#### TASK TO CARRY OUT
Exact reproduction of the listing is required. Pictures are not reproduced.

#### RECORDS FOR THIS EXERCISE
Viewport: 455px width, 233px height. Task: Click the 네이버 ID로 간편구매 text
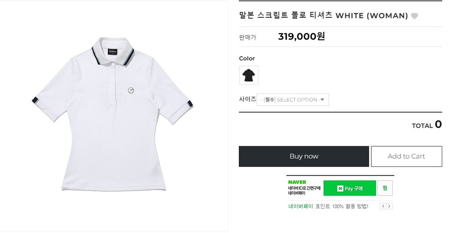click(x=304, y=188)
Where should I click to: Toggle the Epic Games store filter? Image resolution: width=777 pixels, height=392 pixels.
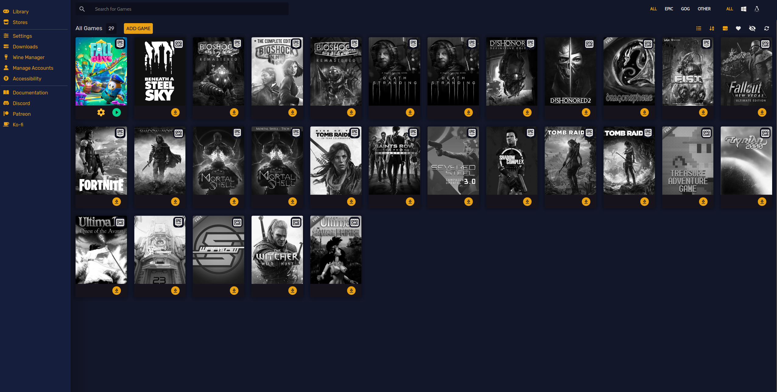[x=669, y=9]
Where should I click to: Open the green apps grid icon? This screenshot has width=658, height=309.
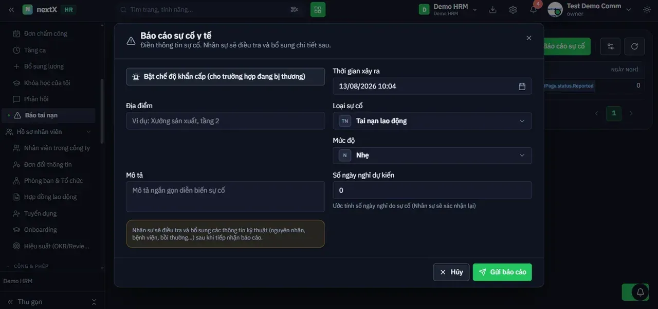[318, 9]
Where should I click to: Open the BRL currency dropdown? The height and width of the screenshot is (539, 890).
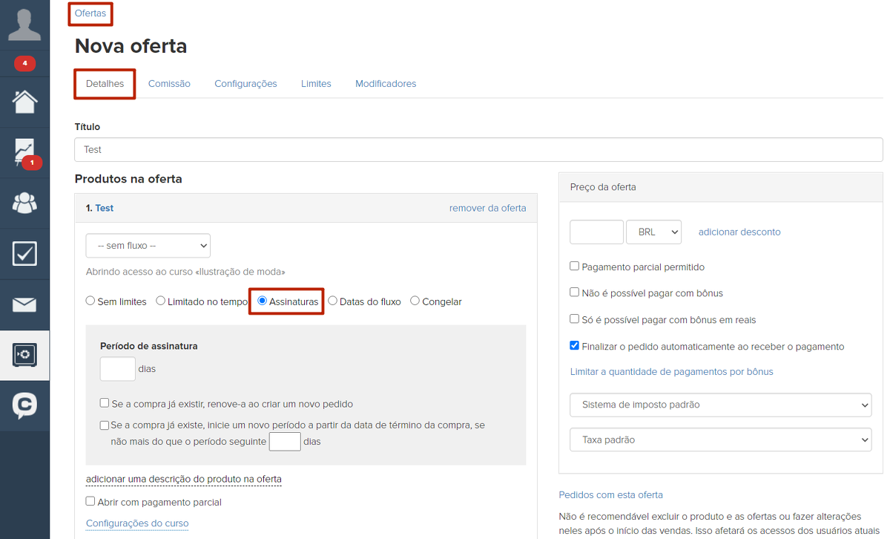(x=653, y=232)
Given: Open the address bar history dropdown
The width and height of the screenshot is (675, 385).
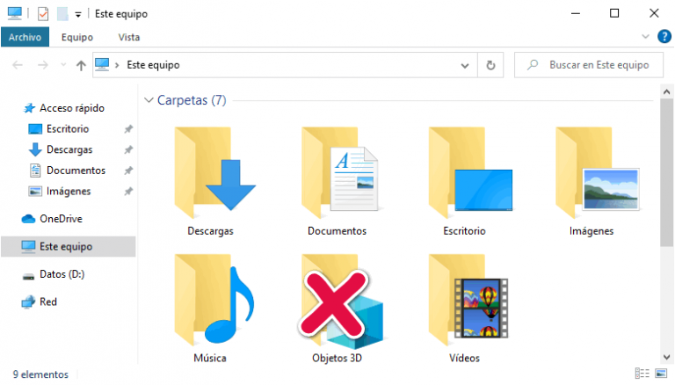Looking at the screenshot, I should tap(466, 65).
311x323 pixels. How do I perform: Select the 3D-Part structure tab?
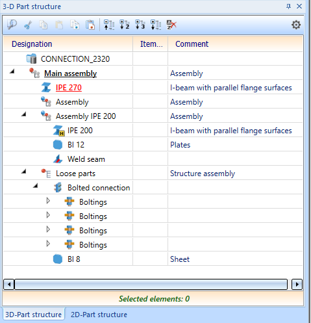[33, 315]
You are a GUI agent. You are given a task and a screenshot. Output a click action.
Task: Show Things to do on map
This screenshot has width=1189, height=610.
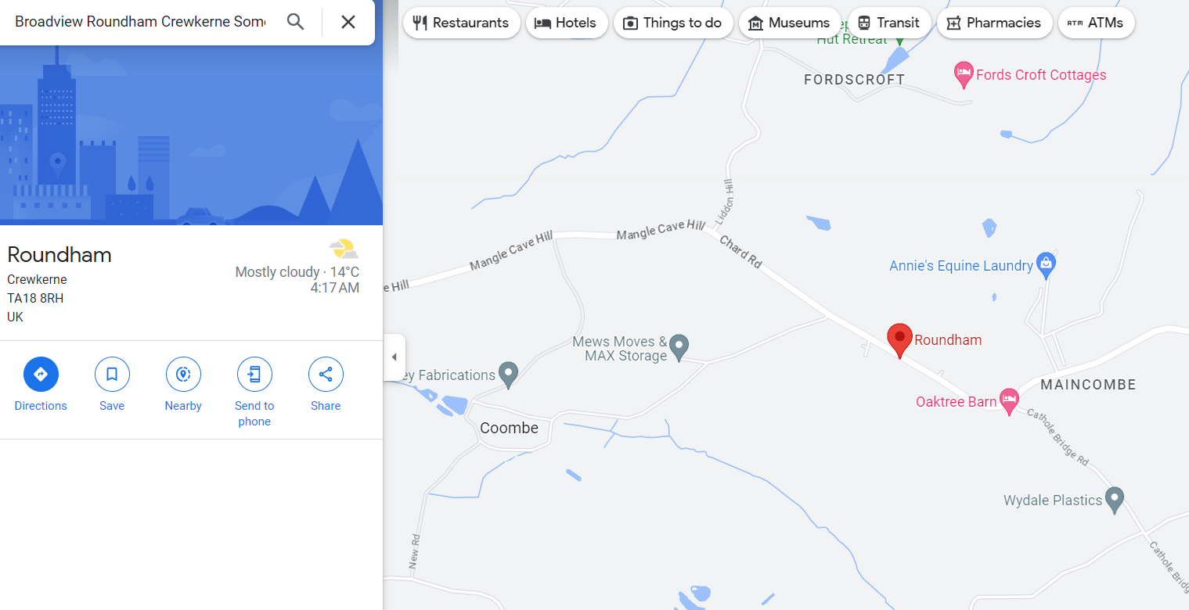coord(673,23)
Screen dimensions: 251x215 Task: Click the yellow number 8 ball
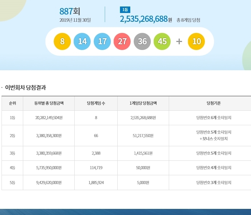click(62, 42)
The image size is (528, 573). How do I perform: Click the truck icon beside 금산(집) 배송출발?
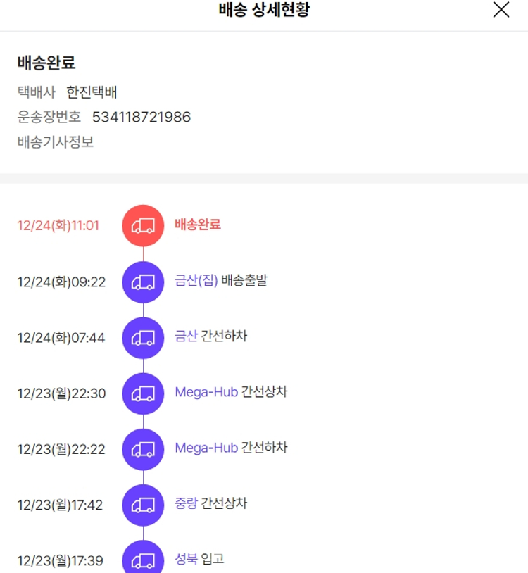pyautogui.click(x=143, y=282)
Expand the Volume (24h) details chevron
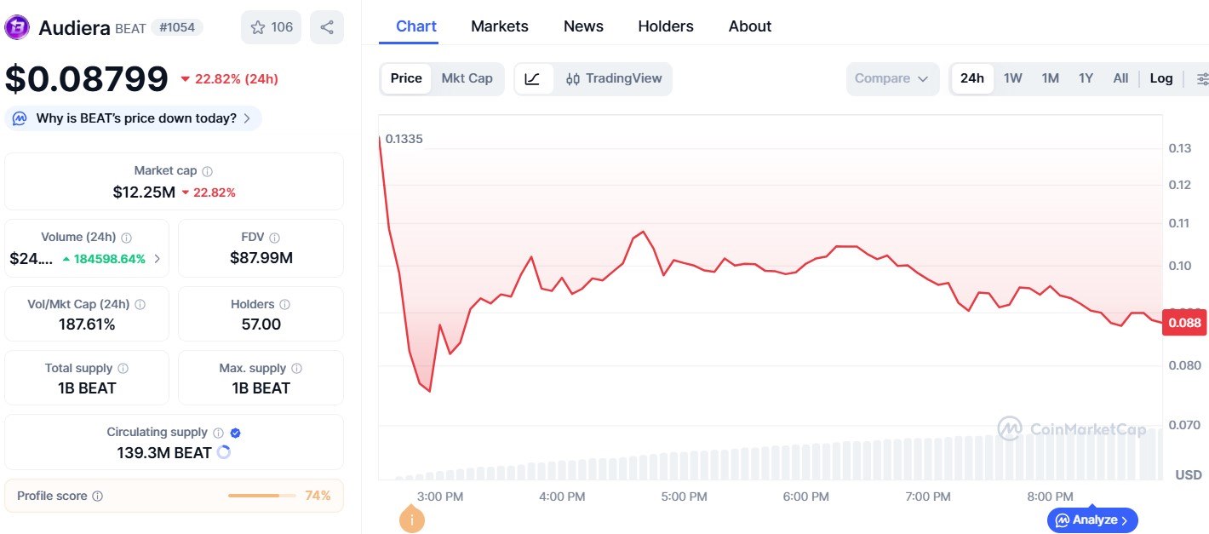 pos(157,259)
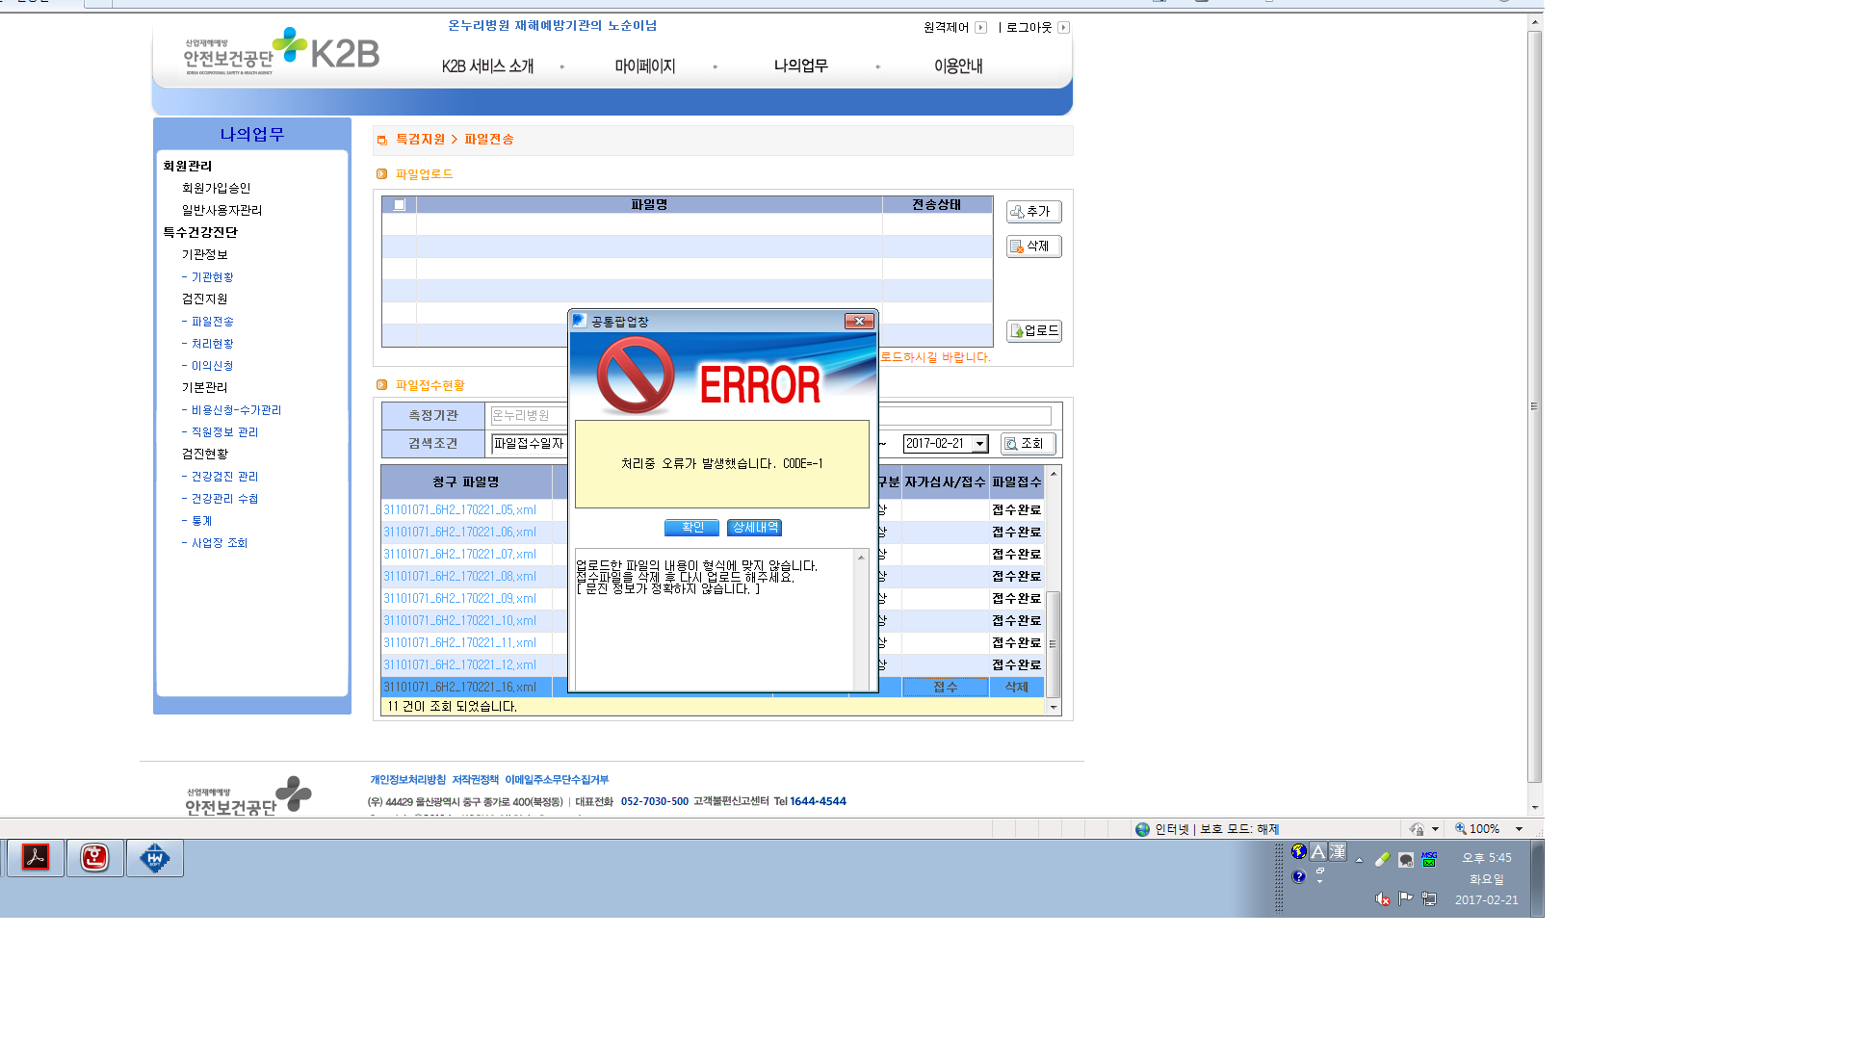Confirm the error dialog with 확인
1849x1040 pixels.
691,528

#### SOLUTION
Viewport: 455px width, 233px height. Task: Click the 네이버 ID로 간편구매 text
click(x=304, y=188)
Where should I click to: Toggle the Epic Games store filter? Image resolution: width=777 pixels, height=392 pixels.
[x=669, y=9]
Where should I click to: Open the green apps grid icon? This screenshot has width=658, height=309.
[318, 9]
Where should I click to: Open the BRL currency dropdown? The height and width of the screenshot is (539, 890).
(x=653, y=232)
Given: Open the address bar history dropdown
The width and height of the screenshot is (675, 385).
Looking at the screenshot, I should tap(466, 65).
311x323 pixels. How do I perform: Select the 3D-Part structure tab?
[33, 315]
You are a GUI agent. You are given a task and a screenshot. Output a click action.
Task: Show Things to do on map
This screenshot has width=1189, height=610.
coord(673,23)
Screen dimensions: 251x215 Task: Click the yellow number 8 ball
click(62, 42)
The image size is (528, 573). How do I perform: Click the truck icon beside 금산(집) 배송출발?
pyautogui.click(x=143, y=282)
Expand the Volume (24h) details chevron
 pos(157,259)
Confirm the error dialog with 확인
1849x1040 pixels.
691,528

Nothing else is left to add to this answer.